In the latest one-year period, shares of Microsoft (MSFT) - Get Free Report are up 21%. Microsoft will report second-quarter fiscal 2017 results after the close on Thursday. Analysts are looking for earnings of 79 cents per share on revenue of $25.28 billion.
Revenue declined 1.3% last year and is expected to be up about 2% this year to $94.2 billion. Revenue is being driven by Microsoft's Intelligent Cloud, or Azure, business. For the second quarter, the Intelligent Cloud should be up 7.6% to $6.8 billion.
Revenue for Microsoft's largest division, More Personal Computing, is expected to be down nearly 9% to $11.5 billion as the stagnant personal computing business continues to pressure the division. The productivity and business process business should be up 3% to $6.9 billion.
Analysts are modeling operating margins of 30%, at the high end of the guidance range of 27.6% to 31.0%.

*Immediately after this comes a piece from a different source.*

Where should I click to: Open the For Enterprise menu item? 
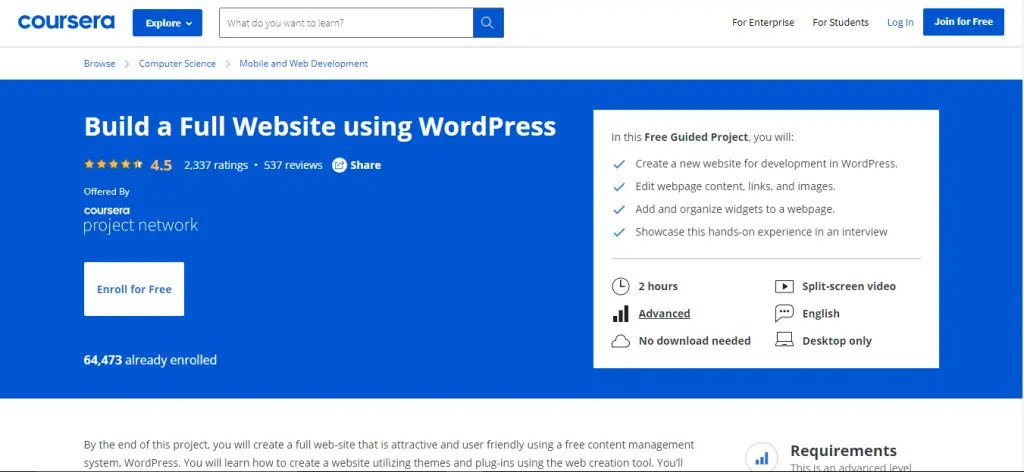pos(763,22)
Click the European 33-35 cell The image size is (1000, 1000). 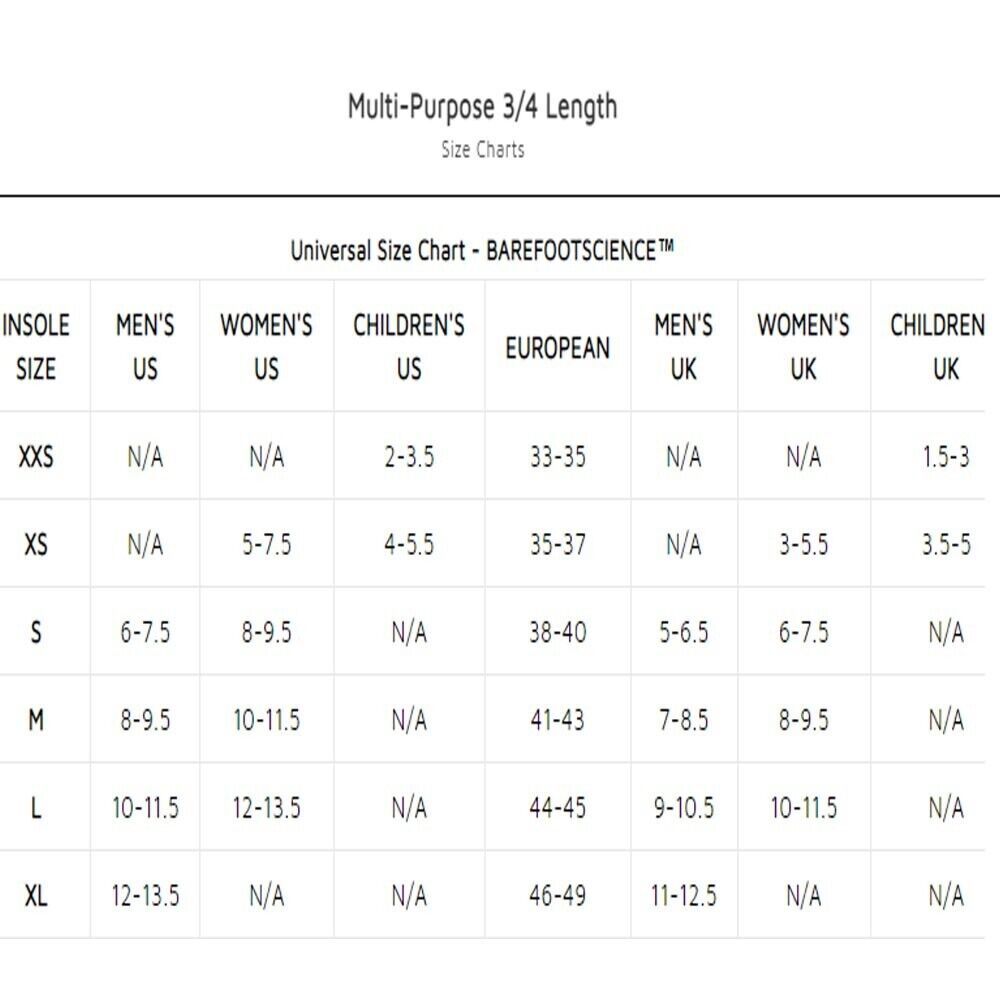click(x=557, y=457)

None of the estimates include the acquisition of LinkedIn. Microsoft completed the LinkedIn merger on Dec. 8.
With the shift to the cloud, Microsoft's margins have been under pressure. The company had a 74% gross margin in fiscal 2013, without the cloud business. Now, overall margins are in the mid-60s because the commercial cloud has gross margins in the high 40s. In the first quarter, Azure grew revenue by 116%.
Microsoft's Office 365 business continues to grow aggressively, but faces difficult comparisons. In the first quarter, Office 365 subscribers were up 31.9% to 24 million. Last year, in the second quarter, Office subscribers were up 124%. Office 365 commercial seats grew 40% (vs. 59% last year) as large enterprise customers convert to Office as a subscription in the cloud. Office commercial product revenue was up 5% in the first quarter.

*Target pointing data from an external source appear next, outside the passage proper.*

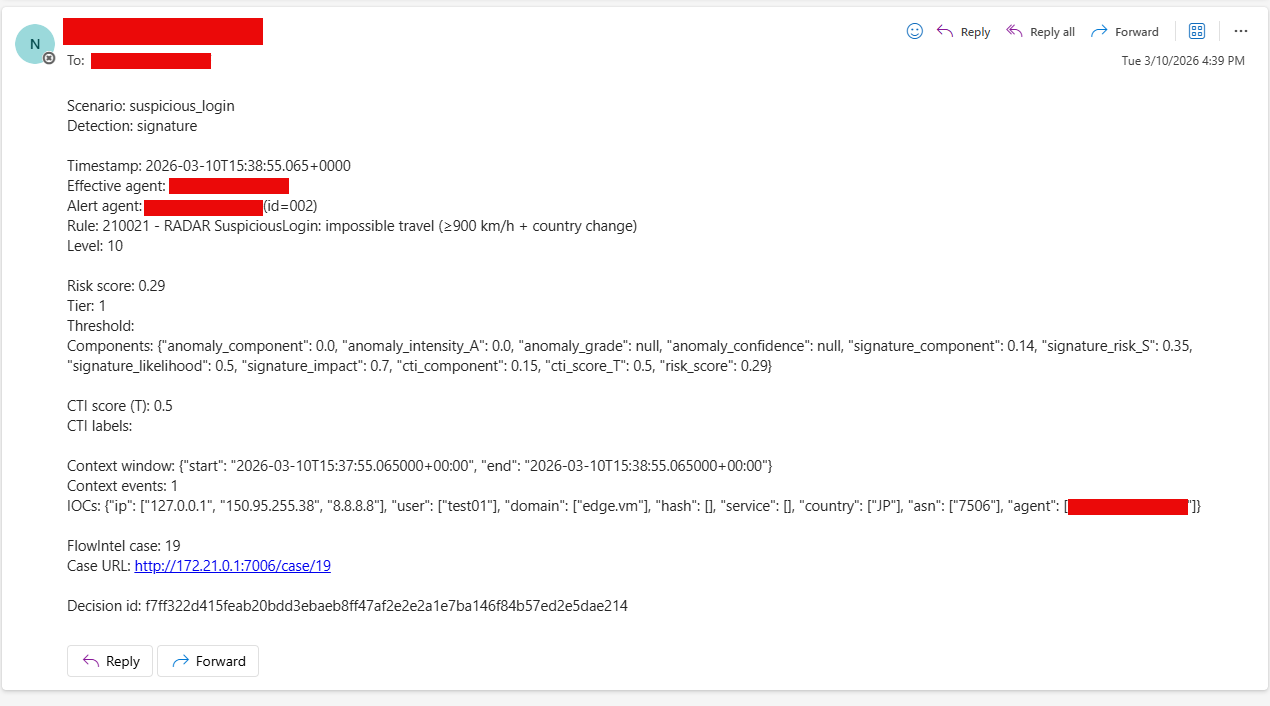This screenshot has height=706, width=1270.
Task: Click the Scenario suspicious_login line
Action: [x=151, y=106]
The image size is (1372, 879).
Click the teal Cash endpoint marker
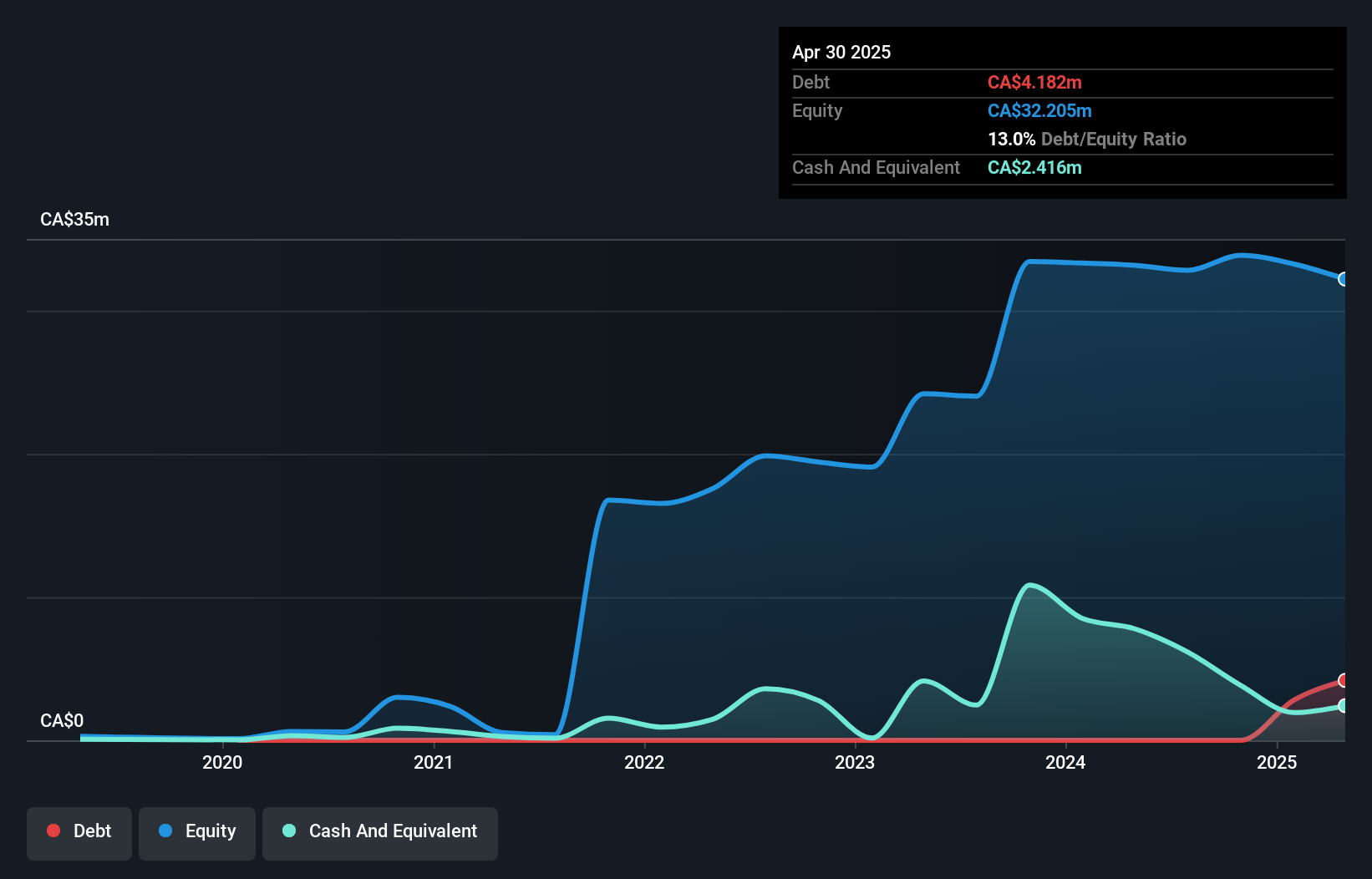point(1344,706)
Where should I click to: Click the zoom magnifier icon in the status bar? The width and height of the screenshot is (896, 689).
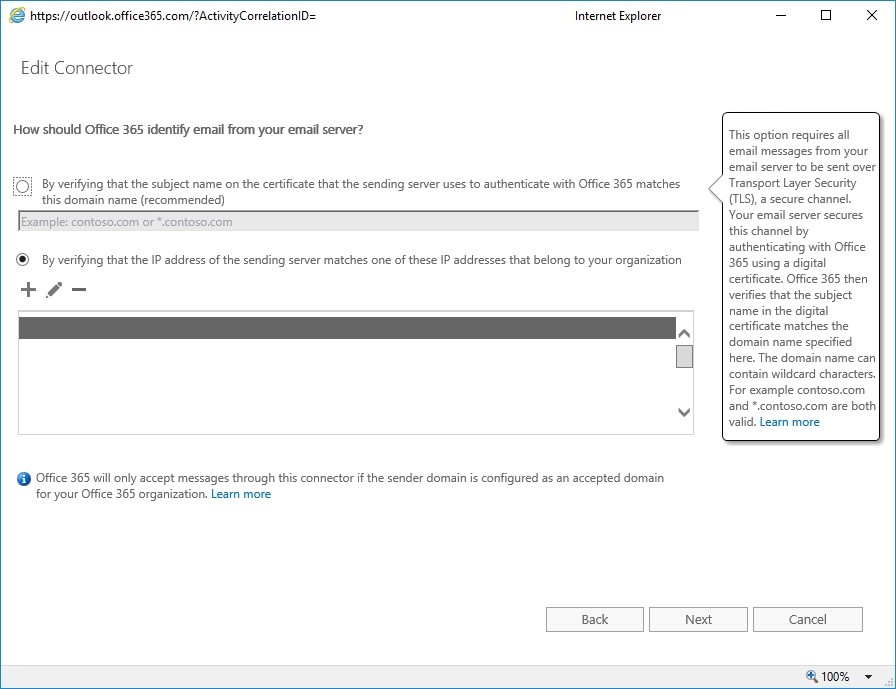coord(812,675)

Windows 10 Pro (OEM version) was flat in the first quarter and should start gain traction as large customers begin to adopt the software. Last year, in the second quarter, the business was down 6%.
According to news reports, Microsoft will layoff 700 people after the company reports earnings. The layoffs are part of a previously announced plan to cut 2,850 jobs by June. The company has already laid off more than 25,000 workers, mostly from the Nokia smartphone business it acquired in 2013.
Analysts think the company will earn $2.97 per share in fiscal 2017 and $3.27 next year. Revenue is forecast to rise 6.3% to $99.7 billion from 2017 to 2018 as commercial customers continue to adopt Windows 10 and the cloud services.
For Microsoft shares to move materially higher, I think the company has to get cloud margins closer to the corporate average. That said, I think Microsoft has some decent momentum and should move towards $80 (or 25 times EPS of $3.27) as investors gain more confidence in the company's margins going forward.
This article is commentary by an independent contributor. At the time of publication, the author held no positions in the stocks mentioned.